It was while in Rome at the close of 1803 that Chateaubriand decided to write his memoirs; however, he did not begin writing them until 1809, and even then demands from other projects slowed his progress. In 1817 he returned to the memoirs. The first manuscript, probably written while he was serving as ambassador to London, did not reach completion until 1826. At this point, he intended to entitle the book Memories of My Life.

In 1830, however, Chateaubriand decided to change the scope of the work, revising the title to Mémoires d'Outre-Tombe, making a thorough revision of the original text, and writing several new volumes. He divided his life before 1830 into three periods: soldier and traveler, novelist, and statesman. The project had by now become more ambitious; indeed, he tried to reproduce not only his personal exploits, but the epic historical and political events of the era.

==Publication==
After fragmented public readings of his work in salons, in 1836 Chateaubriand yielded the rights to his work to a society that published it until his death, paying him accordingly. Having obtained this economic stability, he completed the work with a fourth set of volumes.
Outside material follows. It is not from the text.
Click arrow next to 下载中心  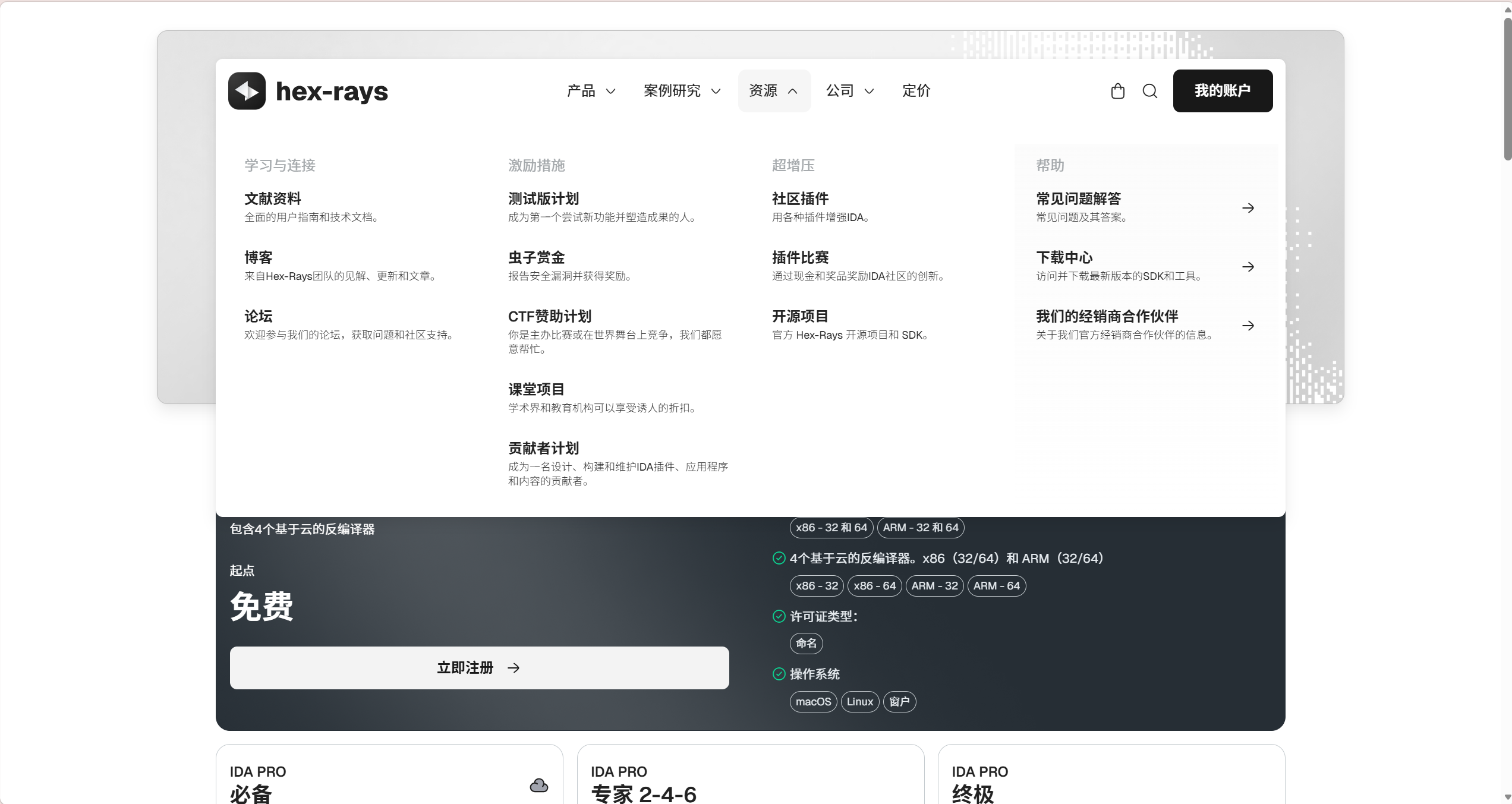point(1248,267)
In 1841 he wrote an ample conclusion and kept revising parts of the work until 1847, as evidenced by the revision dates in the manuscript.

Chateaubriand originally intended for the work to be published at least fifty years after his death, but his financial troubles forced him, in his words, "to mortgage [his] tomb".

==English translations==
There have been a number of English translations. An abridged translation by Robert Baldick was first published by Alfred A. Knopf in 1961, and later, in paperback, by Penguin Books in 1972. British author Anthony Kline published a complete translation in 2005 that is freely available for non-commercial use. A New York Review Books edition translated by Alex Andriesse was published in 2018, covering the years 1768–1800 (first 12 of 42 books), with a second volume, covering 1800–1815 (books 13 to 24), released on September 27, 2022. Volume 3, covering 1815–1830 (books 25 to 34), was published on December 2, 2025.